The safest approach to cementing outside IR35 status is to ensure that all elements of the working relationship align with the position of not being inside IR35.
This includes not just a RoS, but also a lack of control, MoO, and demonstrable financial risk, plus in-business features.
Stuart didn’t have it and lost; Kaye and Lorraine didn’t have it either – but won
High-profile IR35 cases found in favour of the contractor have echoed this sentiment and the need to stand back and look at the “whole picture.” Notable examples include the Kaye Adams case (Atholl House Productions Ltd v HMRC) and the Lorraine Kelly case (Canal Street Productions v HMRC). In both cases, the high-profile limited company director was found to have had no RoS, but was determined by the courts as outside IR35, based on other factors and the relationship with the engager – as a whole.
As Stuart Barnes will likely tell you after his defeat at the UT, a RoS can be a useful component of an IR35 defence, but as Adams and Kelly will likely tell you, it’s not necessary to achieving outside IR35 status.
Put another way, substitution and a right of substitution should not be relied upon in isolation.
Why need a policy document if there’s not conditions attached to the right of substitution?
Contractors and clients alike should ensure that all aspects of the engagement – control, MoO, financial risk, and actual working practice – are aligned with the contractual terms.
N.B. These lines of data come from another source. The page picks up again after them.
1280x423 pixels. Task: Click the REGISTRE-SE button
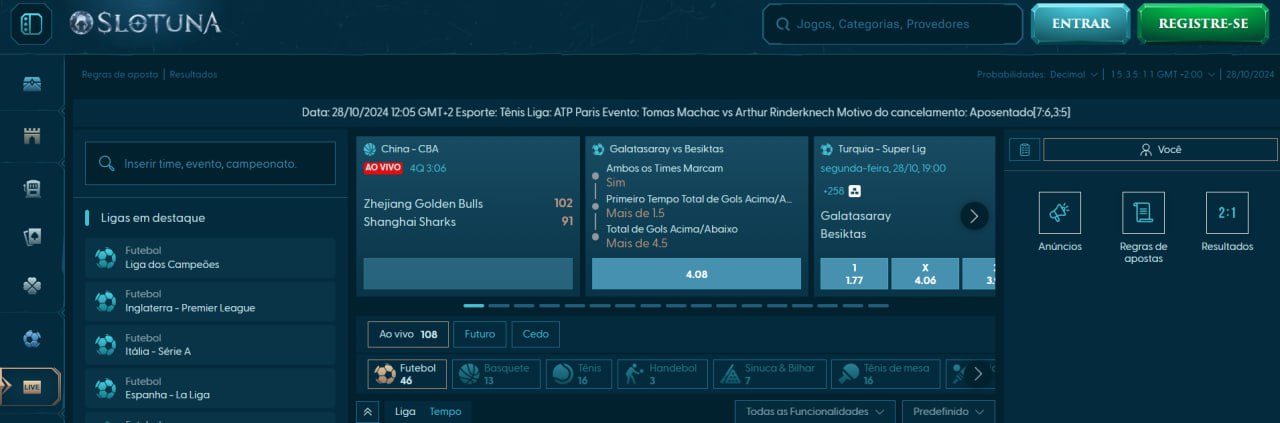[1202, 24]
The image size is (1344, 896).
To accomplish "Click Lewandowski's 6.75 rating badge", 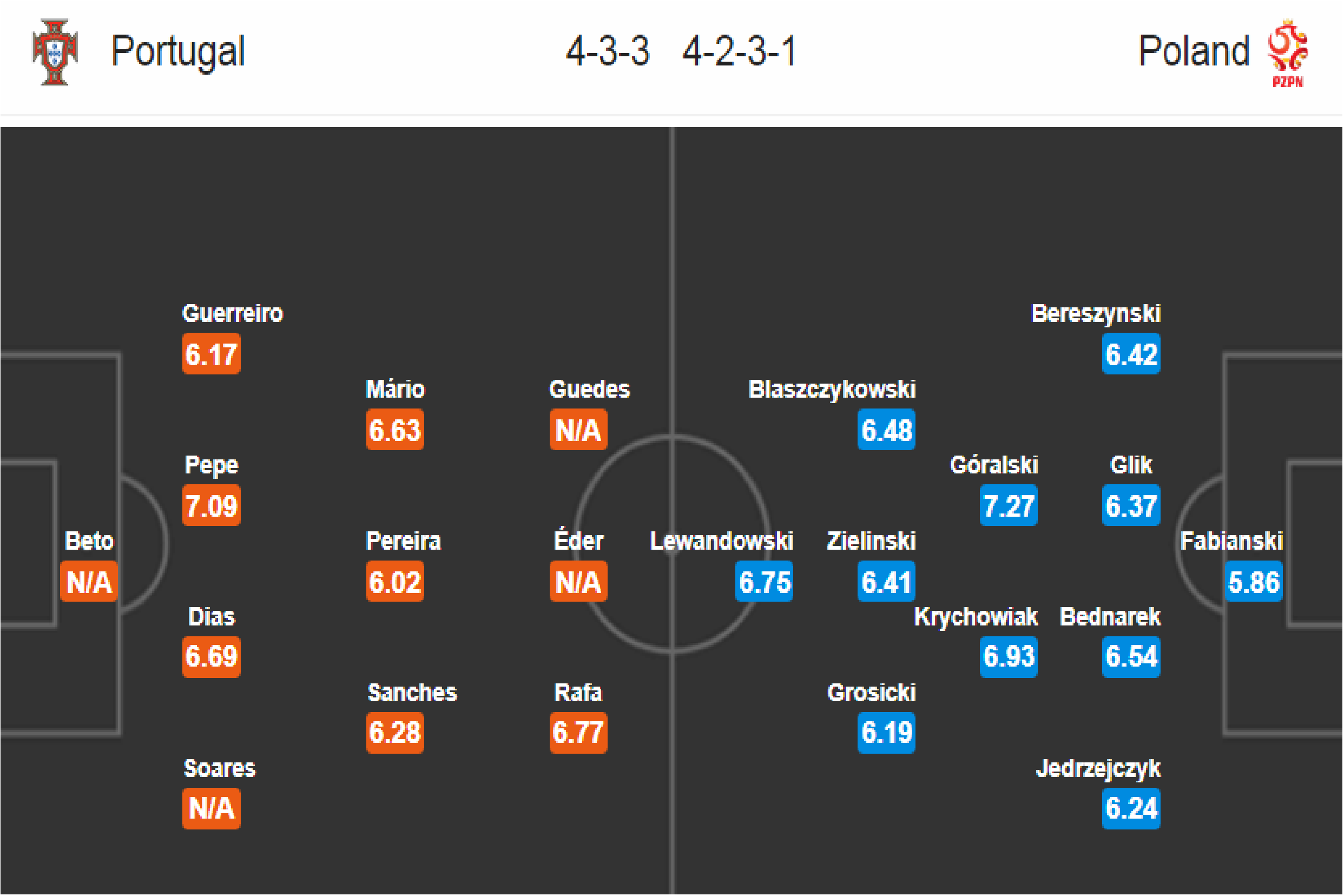I will coord(764,581).
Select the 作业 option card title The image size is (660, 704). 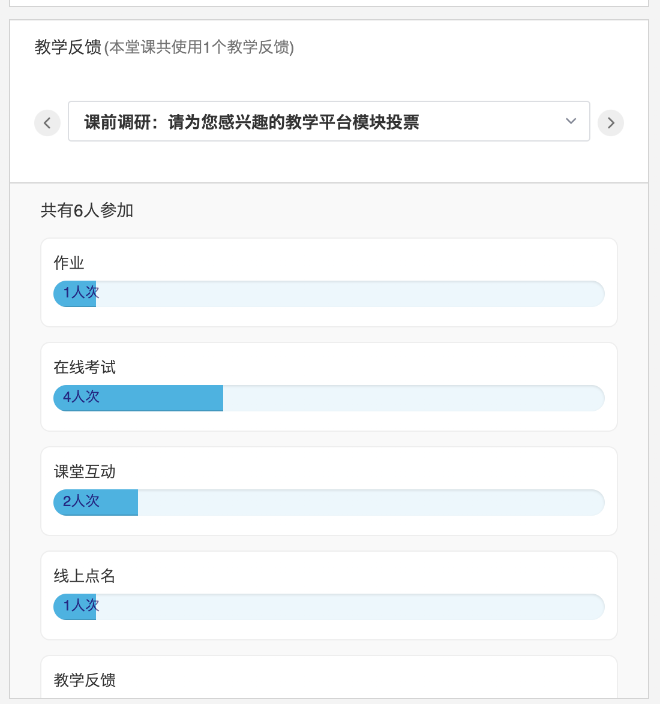coord(69,263)
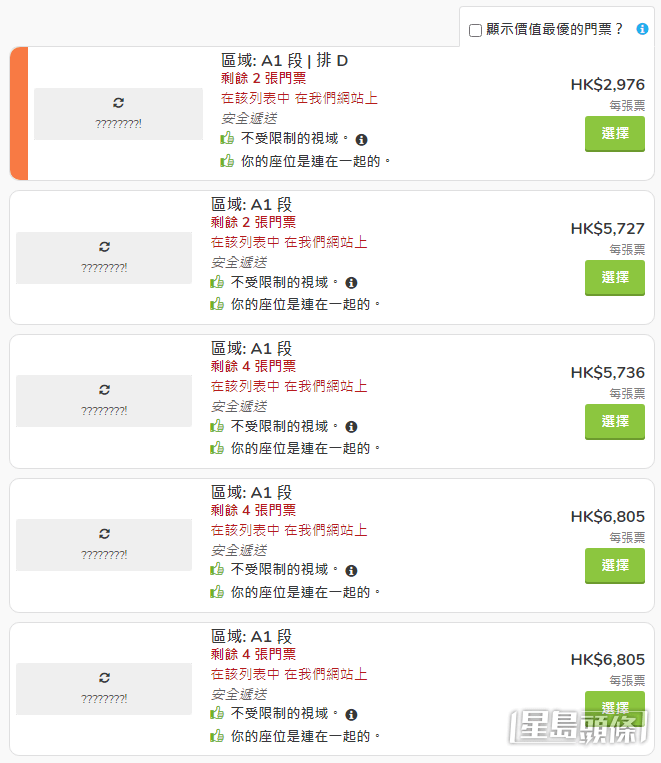Tick the 顯示價值最優的門票 checkbox
This screenshot has height=763, width=661.
coord(475,30)
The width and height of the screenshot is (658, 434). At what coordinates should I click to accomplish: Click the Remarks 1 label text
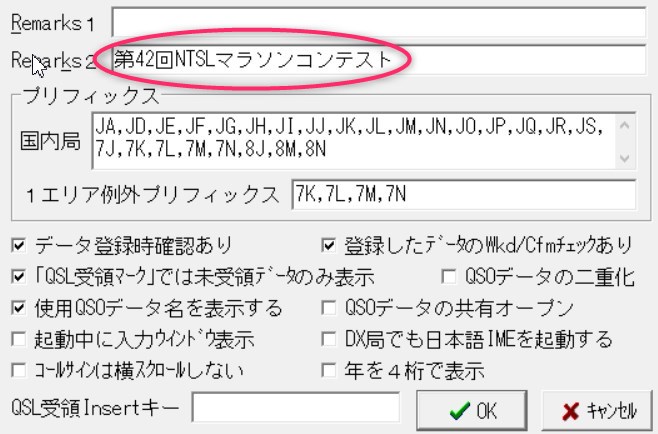pyautogui.click(x=48, y=20)
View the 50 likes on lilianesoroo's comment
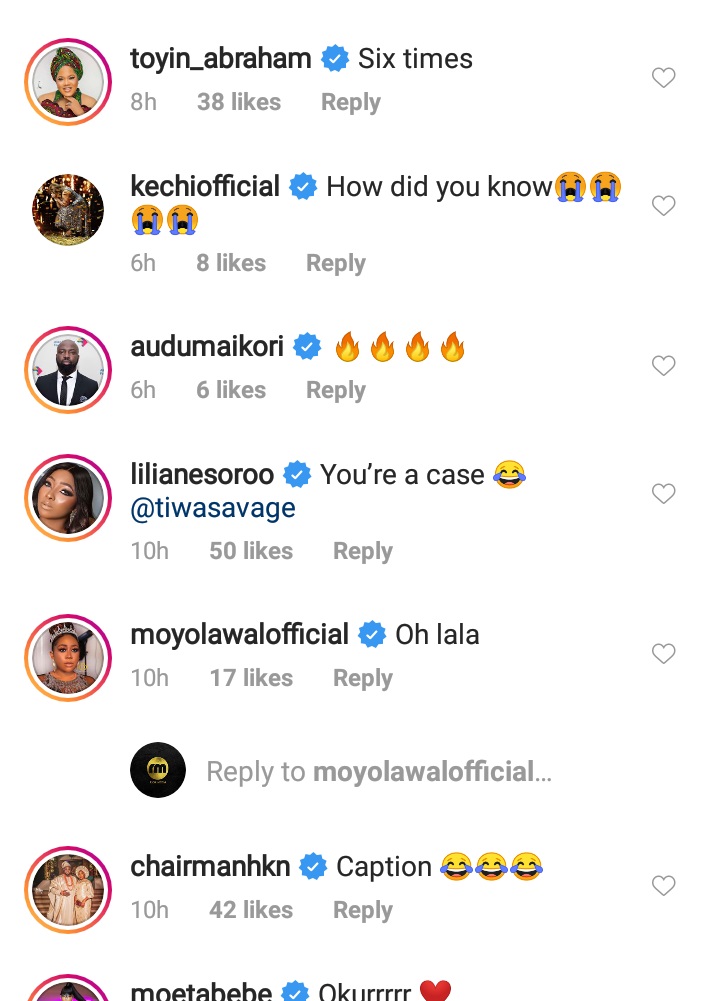 pos(250,551)
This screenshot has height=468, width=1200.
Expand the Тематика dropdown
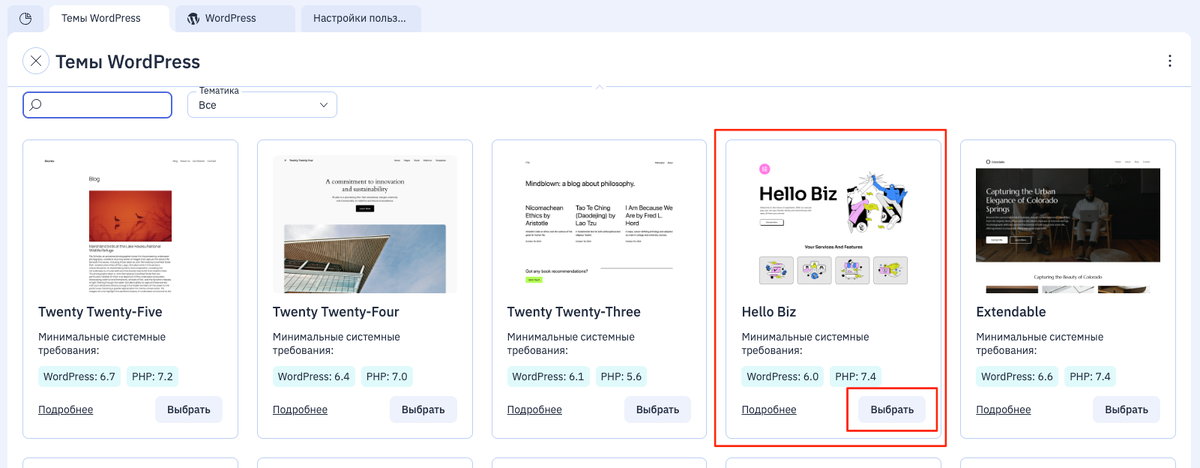(x=262, y=105)
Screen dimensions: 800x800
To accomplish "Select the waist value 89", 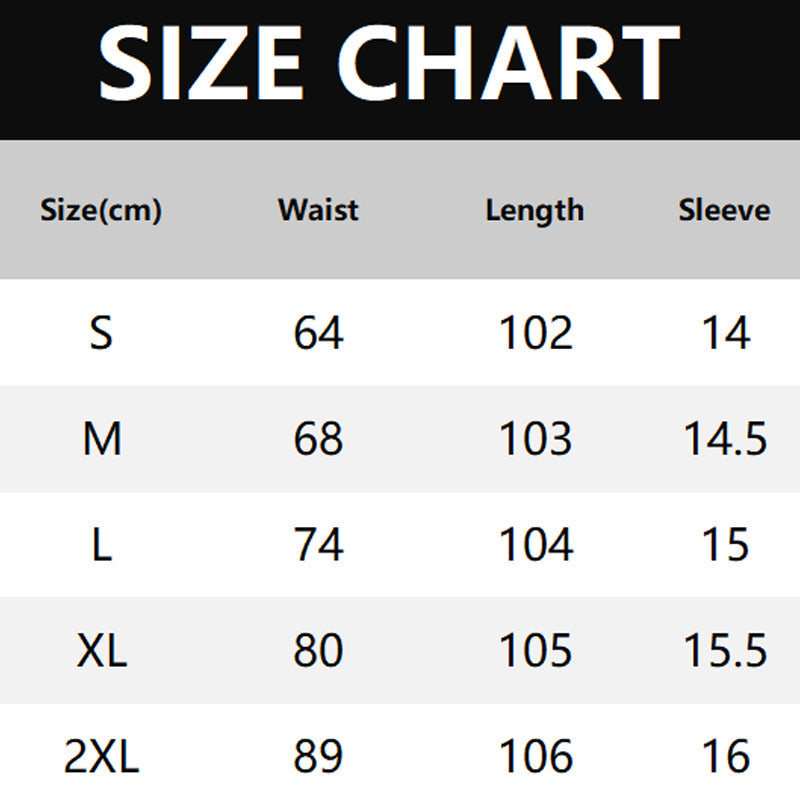I will 318,757.
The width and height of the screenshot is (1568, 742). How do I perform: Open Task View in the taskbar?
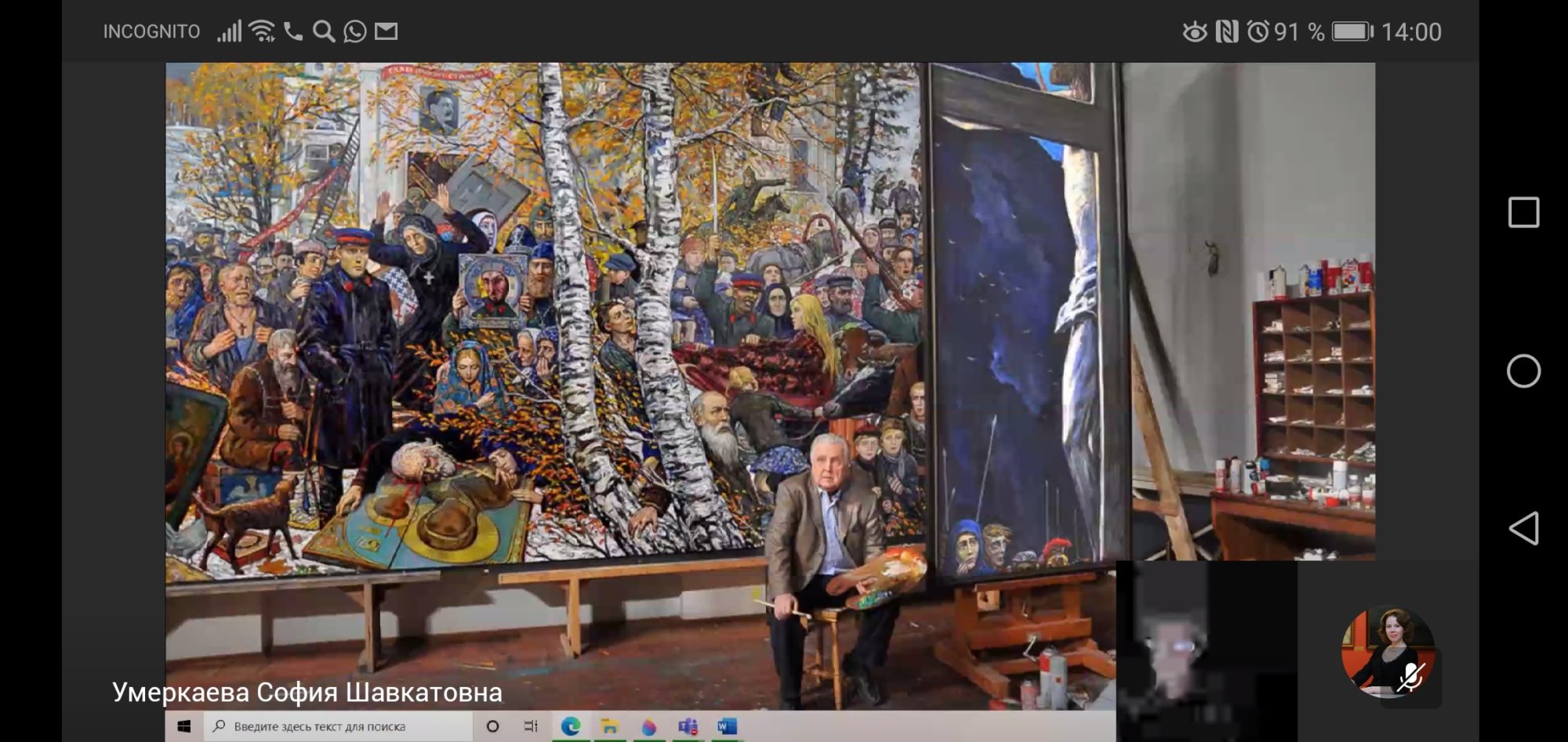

A robust, unfettered RoS that is supported by real-world practicalities and evidence of independence, is far more defensible than a theoretical clause or policy that exists only to check a compliance box and arguably, back-fire, by potentially proving the RoS is fettered; otherwise why would there need to be a policy document if there’s not conditions attached to the right of substitution? And as ever, then step back from the detail – it’s crucial to remember that IR35 status is determined by the entirety of the working relationship, not just one aspect of it.